═════ Dokumen Sumber
Sebuah tinjauan sistematis internasional yang dipimpin oleh Mutalib pada tahun 2022 menunjukkan bahwa pembelajaran daring tetap bisa dilakukan, bahkan dapat meningkatkan performa akademik dan kemandirian belajar.
Senada dengan itu, Pemerintah Kota Padang sendiri mengeluarkan edaran darurat yang meliburkan pembelajaran tatap muka dan mengalihkannya sementara menjadi kelas daring dari rumah.
Pada kondisi seperti ini, pembelajaran digital bukan hanya alternatif, tetapi cara untuk menjaga ritme berpikir tetap hidup. Melalui Zoom, Google meet dan platform kelas virtual lainnya, siswa tetap bisa mengikuti pelajaran. Tidak hanya sekedar belajar tatap muka online, sistem belajar daring juga memberikan umpan balik otomatis seperti informasi kemajuan belajar atau pesan penyemangat yang membantu mereka merasa mampu dan tetap percaya diri.
Dalam kerangka Social Cognitive Bandura, belajar terjadi melalui pengamatan, interaksi sosial, dan keyakinan diri.
Ketika video pembelajaran, diskusi daring dan dukungan guru tetap hadir.
Ketiga proses Social Cognitive Bandura tetap bekerja meski para pelajar bukan berada di ruang kelas.
Interaksi seperti ini memperkuat efikasi diri dan membantu siswa mengatur fokus serta strategi belajar mereka sendiri, kemampuan ini dikenal sebagai self regulated learning.
══════════
═════ Materi yang Disediakan
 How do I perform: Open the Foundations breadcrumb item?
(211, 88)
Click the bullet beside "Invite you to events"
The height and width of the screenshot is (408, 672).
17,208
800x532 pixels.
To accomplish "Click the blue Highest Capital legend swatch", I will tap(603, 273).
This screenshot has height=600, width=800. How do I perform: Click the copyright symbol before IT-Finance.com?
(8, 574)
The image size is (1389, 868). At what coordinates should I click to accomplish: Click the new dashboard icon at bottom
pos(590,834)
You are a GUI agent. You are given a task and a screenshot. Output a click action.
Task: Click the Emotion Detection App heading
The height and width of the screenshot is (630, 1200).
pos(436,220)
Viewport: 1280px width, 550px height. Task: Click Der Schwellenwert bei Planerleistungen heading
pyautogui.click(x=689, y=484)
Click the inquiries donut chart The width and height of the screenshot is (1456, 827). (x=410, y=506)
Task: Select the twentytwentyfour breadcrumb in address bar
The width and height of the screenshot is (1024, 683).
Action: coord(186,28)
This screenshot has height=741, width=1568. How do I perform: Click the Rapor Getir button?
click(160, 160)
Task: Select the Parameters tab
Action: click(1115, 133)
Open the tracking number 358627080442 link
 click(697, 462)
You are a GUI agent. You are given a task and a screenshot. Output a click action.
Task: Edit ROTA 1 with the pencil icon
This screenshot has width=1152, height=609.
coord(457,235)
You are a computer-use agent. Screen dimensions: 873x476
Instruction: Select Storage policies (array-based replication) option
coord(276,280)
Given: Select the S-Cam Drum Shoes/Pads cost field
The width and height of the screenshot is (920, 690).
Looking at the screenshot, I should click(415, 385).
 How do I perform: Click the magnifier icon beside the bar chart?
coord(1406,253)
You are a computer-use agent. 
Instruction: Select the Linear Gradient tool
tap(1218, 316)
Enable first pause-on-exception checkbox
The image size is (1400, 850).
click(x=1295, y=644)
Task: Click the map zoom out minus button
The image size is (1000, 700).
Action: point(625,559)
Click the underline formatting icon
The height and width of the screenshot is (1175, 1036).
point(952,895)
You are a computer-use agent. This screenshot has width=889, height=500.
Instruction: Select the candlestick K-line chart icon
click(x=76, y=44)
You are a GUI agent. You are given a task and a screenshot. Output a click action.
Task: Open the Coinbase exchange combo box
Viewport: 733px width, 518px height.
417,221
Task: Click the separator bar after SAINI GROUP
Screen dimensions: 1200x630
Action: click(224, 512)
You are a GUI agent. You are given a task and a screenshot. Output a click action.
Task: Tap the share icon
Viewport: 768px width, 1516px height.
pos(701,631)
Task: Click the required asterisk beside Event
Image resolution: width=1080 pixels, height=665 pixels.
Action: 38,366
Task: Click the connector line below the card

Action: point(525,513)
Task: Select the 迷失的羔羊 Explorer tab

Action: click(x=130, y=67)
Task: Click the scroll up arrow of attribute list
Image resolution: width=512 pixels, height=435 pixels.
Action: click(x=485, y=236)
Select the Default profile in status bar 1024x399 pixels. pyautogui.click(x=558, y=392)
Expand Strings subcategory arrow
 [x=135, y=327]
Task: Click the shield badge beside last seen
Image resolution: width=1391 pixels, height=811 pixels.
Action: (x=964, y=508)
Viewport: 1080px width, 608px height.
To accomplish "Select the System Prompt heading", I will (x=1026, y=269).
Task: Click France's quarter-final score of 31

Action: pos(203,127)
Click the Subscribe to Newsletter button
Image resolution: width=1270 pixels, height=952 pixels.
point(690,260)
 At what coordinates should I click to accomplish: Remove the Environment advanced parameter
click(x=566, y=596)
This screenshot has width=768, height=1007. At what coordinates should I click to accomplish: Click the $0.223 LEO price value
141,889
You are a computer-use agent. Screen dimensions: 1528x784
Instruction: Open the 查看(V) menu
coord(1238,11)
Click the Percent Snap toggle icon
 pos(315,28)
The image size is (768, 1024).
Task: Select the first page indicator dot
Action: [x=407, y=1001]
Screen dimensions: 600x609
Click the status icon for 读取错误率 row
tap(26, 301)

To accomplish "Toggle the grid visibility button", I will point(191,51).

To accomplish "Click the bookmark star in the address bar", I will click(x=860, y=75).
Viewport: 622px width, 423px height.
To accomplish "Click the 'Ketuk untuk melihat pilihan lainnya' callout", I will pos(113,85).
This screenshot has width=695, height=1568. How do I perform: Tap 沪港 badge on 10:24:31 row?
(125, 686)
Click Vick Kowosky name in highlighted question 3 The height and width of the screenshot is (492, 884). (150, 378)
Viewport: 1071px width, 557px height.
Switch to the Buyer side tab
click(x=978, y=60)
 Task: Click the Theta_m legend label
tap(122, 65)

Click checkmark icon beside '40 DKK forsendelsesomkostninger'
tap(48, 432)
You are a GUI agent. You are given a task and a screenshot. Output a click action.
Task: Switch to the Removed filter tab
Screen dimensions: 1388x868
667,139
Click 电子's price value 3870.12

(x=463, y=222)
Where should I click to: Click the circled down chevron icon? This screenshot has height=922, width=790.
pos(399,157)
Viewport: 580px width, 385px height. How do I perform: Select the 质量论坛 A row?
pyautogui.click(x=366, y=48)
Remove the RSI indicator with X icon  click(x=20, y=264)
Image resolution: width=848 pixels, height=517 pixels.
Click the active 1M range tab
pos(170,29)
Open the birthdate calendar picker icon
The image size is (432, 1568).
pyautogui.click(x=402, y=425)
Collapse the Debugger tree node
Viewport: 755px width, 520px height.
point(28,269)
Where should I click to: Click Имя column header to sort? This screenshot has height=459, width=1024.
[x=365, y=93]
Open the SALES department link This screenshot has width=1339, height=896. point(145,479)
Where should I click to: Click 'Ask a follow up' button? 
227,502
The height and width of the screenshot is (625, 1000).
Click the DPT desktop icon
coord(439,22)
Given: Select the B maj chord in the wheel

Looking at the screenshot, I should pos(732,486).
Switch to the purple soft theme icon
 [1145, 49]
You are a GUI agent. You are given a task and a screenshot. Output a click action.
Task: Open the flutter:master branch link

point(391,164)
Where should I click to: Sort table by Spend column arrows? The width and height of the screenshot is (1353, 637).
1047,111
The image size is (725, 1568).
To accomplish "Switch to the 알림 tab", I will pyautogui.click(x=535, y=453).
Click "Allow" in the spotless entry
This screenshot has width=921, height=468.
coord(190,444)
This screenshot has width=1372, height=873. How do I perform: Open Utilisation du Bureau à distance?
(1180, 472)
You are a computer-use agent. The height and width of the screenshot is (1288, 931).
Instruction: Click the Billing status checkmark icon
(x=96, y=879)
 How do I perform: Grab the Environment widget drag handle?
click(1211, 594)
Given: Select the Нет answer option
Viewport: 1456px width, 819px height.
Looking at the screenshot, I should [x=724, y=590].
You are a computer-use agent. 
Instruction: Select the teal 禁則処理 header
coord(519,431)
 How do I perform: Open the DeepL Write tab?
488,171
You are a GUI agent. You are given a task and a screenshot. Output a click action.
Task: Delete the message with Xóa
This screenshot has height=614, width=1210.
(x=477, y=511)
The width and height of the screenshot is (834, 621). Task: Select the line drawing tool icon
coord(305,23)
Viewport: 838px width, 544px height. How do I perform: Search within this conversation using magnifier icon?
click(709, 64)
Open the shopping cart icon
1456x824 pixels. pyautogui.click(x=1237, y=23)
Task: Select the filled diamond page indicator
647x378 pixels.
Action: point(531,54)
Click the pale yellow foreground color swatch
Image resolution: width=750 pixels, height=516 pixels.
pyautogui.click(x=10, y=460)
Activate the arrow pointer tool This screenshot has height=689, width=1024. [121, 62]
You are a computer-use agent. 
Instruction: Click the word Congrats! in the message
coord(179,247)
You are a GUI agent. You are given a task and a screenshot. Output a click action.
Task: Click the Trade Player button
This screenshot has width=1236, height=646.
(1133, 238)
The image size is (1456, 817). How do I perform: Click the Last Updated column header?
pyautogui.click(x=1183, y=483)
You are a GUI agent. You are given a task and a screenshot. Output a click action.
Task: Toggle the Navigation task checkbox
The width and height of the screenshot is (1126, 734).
══════════
■ Rincian Tugas
Salin kata demi kata bagian teks tentang pembelajaran daring dari "Ketika video pembelajaran, diskusi" sampai "di ruang kelas.".

■ Jawaban Tugas Ini
Ketika video pembelajaran, diskusi daring dan dukungan guru tetap hadir.
Ketiga proses Social Cognitive Bandura tetap bekerja meski para pelajar bukan berada di ruang kelas.